The Dane County Fair happens this week. Many of southern Wisconsin's county fairs were first held in the 1850s. Through nearly 160 years of constant change, from the Industrial Revolution to the Digital Age, Wisconsin's rural folk have gathered every summer to celebrate who and what they are.
One of my favorite things to do at the fair is to wander through the cattle barns, which was where I spent my fairs as a kid (at the Green County Fair in Monroe). How many of today’s kids, now so deeply involved in agriculture, a field that was likely to break your heart 40 years ago and is many more times likely to do so today, will pursue city careers after high school or college and never look back?

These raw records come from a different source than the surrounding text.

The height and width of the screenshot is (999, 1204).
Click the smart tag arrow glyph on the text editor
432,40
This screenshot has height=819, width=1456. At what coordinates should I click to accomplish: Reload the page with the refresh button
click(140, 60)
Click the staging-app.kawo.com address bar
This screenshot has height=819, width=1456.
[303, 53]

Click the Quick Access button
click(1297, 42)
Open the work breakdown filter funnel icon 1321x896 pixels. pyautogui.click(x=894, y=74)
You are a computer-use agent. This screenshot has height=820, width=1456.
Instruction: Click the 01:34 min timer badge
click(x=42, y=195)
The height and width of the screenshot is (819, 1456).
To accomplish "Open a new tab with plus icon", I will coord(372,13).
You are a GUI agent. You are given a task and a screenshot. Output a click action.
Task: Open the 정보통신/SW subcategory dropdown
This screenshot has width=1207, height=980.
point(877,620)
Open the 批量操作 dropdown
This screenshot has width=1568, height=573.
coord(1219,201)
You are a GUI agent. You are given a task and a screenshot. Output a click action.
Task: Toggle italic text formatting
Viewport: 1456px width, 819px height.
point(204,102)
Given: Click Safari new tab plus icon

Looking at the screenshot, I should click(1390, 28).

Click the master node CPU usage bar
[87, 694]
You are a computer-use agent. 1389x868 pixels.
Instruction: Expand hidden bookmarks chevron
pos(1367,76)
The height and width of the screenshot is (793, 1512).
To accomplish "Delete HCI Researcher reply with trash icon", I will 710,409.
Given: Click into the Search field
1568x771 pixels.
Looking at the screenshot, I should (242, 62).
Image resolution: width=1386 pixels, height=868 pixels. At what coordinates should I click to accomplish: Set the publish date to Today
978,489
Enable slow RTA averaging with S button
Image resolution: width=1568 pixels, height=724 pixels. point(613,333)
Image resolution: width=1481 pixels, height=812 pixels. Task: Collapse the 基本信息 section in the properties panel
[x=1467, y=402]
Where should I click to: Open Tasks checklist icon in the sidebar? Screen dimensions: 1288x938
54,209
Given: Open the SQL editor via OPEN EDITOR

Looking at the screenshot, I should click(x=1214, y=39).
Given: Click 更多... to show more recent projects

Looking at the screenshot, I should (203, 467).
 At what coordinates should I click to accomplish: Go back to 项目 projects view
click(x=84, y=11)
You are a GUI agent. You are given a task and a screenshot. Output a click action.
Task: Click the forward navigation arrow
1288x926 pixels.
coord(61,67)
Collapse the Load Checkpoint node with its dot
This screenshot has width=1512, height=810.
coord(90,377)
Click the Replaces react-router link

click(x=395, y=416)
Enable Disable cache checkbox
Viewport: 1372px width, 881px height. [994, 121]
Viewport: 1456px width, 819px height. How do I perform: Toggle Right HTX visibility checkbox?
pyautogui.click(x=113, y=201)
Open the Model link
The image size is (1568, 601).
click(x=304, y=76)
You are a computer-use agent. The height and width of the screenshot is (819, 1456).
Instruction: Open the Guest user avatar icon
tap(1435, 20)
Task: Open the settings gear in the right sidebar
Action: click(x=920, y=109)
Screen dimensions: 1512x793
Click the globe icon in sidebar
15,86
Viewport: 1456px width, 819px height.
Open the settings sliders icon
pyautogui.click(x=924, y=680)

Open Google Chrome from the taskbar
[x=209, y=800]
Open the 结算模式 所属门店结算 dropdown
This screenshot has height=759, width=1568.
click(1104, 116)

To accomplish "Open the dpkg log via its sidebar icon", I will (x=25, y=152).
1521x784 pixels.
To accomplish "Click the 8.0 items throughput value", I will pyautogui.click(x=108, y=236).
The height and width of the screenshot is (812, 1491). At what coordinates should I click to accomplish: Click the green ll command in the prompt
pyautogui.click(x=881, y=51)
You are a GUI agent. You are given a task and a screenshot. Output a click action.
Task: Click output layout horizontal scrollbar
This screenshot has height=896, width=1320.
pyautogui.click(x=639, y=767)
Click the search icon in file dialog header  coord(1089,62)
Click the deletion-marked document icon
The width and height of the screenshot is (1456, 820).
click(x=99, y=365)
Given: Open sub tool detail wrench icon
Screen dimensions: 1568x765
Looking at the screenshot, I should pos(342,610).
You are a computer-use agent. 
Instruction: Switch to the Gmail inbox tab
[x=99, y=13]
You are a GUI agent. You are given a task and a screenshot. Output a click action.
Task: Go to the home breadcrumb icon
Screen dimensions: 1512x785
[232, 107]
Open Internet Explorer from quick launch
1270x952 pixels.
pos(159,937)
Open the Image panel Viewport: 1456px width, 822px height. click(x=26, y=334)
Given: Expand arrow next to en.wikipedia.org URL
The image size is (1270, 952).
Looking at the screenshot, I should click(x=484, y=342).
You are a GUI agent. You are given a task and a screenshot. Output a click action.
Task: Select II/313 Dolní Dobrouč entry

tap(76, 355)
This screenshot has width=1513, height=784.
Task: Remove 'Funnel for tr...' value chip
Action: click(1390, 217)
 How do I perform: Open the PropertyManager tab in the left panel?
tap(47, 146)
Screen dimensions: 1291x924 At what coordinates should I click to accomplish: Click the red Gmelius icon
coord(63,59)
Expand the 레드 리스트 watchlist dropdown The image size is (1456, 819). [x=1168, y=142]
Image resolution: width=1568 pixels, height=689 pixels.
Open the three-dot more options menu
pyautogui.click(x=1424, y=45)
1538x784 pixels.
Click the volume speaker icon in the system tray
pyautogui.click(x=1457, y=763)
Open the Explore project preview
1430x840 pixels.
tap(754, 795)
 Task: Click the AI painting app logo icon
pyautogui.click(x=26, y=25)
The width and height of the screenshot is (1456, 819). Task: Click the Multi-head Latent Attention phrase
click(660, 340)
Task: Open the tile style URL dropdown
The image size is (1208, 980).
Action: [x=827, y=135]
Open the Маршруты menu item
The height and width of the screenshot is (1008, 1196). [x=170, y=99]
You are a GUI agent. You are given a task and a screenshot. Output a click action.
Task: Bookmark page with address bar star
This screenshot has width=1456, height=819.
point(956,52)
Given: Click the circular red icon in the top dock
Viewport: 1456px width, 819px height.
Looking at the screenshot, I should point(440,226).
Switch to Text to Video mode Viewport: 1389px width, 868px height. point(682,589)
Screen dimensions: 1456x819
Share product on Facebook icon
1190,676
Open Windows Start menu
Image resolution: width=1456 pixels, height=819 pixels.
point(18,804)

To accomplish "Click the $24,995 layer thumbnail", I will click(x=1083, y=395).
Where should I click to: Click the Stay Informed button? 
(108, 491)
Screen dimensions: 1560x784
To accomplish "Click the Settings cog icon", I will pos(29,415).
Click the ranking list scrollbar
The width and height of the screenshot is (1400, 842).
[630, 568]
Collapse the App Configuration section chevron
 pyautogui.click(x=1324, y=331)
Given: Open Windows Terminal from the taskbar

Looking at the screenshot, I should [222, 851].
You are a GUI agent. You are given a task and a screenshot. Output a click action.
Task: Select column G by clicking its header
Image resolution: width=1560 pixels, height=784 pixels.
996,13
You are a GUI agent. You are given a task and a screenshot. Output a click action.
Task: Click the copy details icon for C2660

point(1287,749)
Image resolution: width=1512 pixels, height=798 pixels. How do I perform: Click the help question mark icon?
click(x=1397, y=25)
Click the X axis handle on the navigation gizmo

Nevertheless, there’s something charming about the decorated barns, the carefully named animals, and the kids lounging in the hay beside their animals, secure in the feeling that this is where they’ll always want to be. To walk through the exhibition halls and to look at the various photography, gardening, and woodworking projects is to remember my own attempts at such projects, and to remember how, after the fair was over, those projects seemed like fallen leaves that had outlived their useful purpose. I wonder how many of these projects lead today’s kids to lifelong hobbies, and how many become junk in the back of the closet, just another “thing I was into for a while when I was a kid”?
Kids, of course, don't know what they don't know. They don't know how their lives are going to unfold, and they live in the moments as they experience them. They don't walk around in present moments looking back at other moments, as some of us are so likely to do now that we're older. And so, for the kids you'll see at the fairs this week, this is life right now, and that's the only thing that matters, right now.